Haben erst direkt in Awaji und später in Naruto gewohnt :).
Man ich würde gerne wieder nach Japan (*neidisch bin*) :(
Wow! Ich weiß genau wovon Du sprichst. Bin schon so oft über diese Brücke gefahren und staune jedesmal über die Windkraftanlagen! Die Welt ist klein. Wenn Du in Naruto gewohnt hast, kennst Du sicher auch das Deutsche Haus?
Jo, das kenn ich :).
Hab eine wunderschöne Erinnerung an die Führung durch das Gefangenenlager, wie der Führer uns mit quasi nicht vorhandenem Englisch versucht hat, alles zu erzählen :).
Es war herrlich (und so typisch japanisch), mit welcher Hingabe er es probiert hat. Zumal es mitten im Sommer und (geschätzt) 35+°C war...
Warst du schon an mehr Orten in Japan?
Gereist an viele Orte, gelebt nur in dreien: Tokyo, Kanagawa, Tokushima. Das Gefangenenlager wurde letztes Jahr im Februar endgültig abgerissen. Es stand leider kein Geld mehr zur Verfügung. Aber im Deutschen Haus arbeitet schon seit einigen Jahren ein Deutscher, bzw. jetzt eine Deutsche.

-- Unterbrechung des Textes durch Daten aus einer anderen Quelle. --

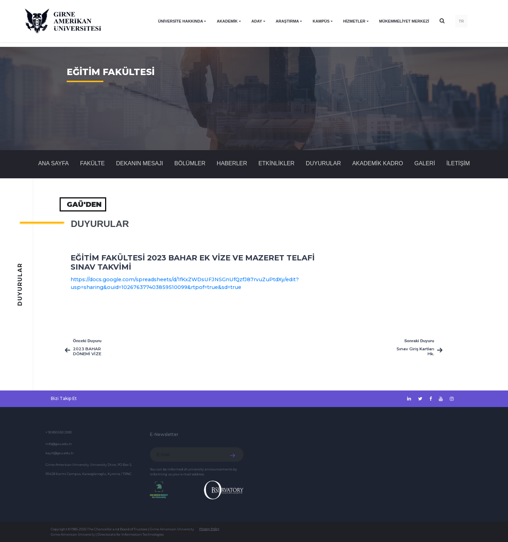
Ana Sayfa (53, 163)
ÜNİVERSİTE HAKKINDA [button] (180, 21)
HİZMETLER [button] (354, 21)
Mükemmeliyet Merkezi (404, 21)
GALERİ (424, 163)
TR (461, 21)
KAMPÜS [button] (321, 21)
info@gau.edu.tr (59, 444)
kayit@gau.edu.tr (60, 453)
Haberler (232, 163)
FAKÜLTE (92, 163)
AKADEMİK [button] (227, 21)
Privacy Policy (209, 529)
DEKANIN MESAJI (139, 163)
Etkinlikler (277, 163)
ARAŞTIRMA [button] (287, 21)
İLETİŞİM (458, 163)
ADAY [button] (257, 21)
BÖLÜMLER (189, 163)
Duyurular (323, 163)
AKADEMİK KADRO (377, 163)
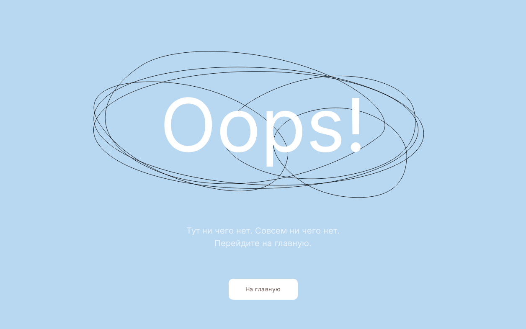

In Kanagawa hatte ich einem meiner schönesten Tagestrips: Kamakura.
Die ganzen Tempel, Schreine, Statuen usw. waren wundervoll!!
Ich bin zwar auch einigermaßen rumgekommen, aber da wir immer 6Tage/Woche gearbeitet haben, deswegen blieb meistens nur der Sonntag zum besichtigen.
(Vielleicht war sie/er auch am Sonntag nicht da. Aber ich bin froh, dass ich das Gefangenelager noch gesehen habe (auch wenn es objektiv gesehen eigentlich relativ unspektakulär war).)
Ein Großteil meiner Zeit hab ich in Shimonoseki verbracht (und von da aus dann Sonntags immer bzw. meistens los)...
Hiroshima war natürlich ein Highlight. Besonders einmal (war 2x dort) war Golden Week Sonntag und es war "Flower Festival" (wussten wir vorher nicht) und es war super toll!
Oder Akiyoshi-do/Akiyoshi-dai waren auch wunderschön.
*Fernweh hab* (oder gefühlt eher Heimweh).
*seufz*
P.S.: Darf man fragen wie du drauf gekommen bist, nach Japan zu ziehen?
P.P.S.: Ich hätte noch einige Fragen mehr (auch oder besonders bezüglich japanisch lernen). Ists ok dir ne Mail zu schicken?
Um das Gefangenenlager aktiv zu sehen, guck Dir den Film "Ode an die Freude" an. Für diesen Film wurde das Gefangenenlager überhaupt gebaut. Schreib mir ruhig eine PM.
Den Film hab ich mir sogar gekauft. Allerdings die japanische Version, weil es den auf deutsch nicht auf DVD zu geben scheint...
Leider ist die japanische Version ohne deutsche Sprache (oder Untertitel).
Fand ihn trotzdem ganz ansehnlich (wenngleich er sich mangels Verständnis doch so manche Male etwas gezogen hat).
P.S.: PM kommt ;)
xD hätt ich garnich gedacht das bei denen das alles so kitschig aussieht.. aber ich will dahin!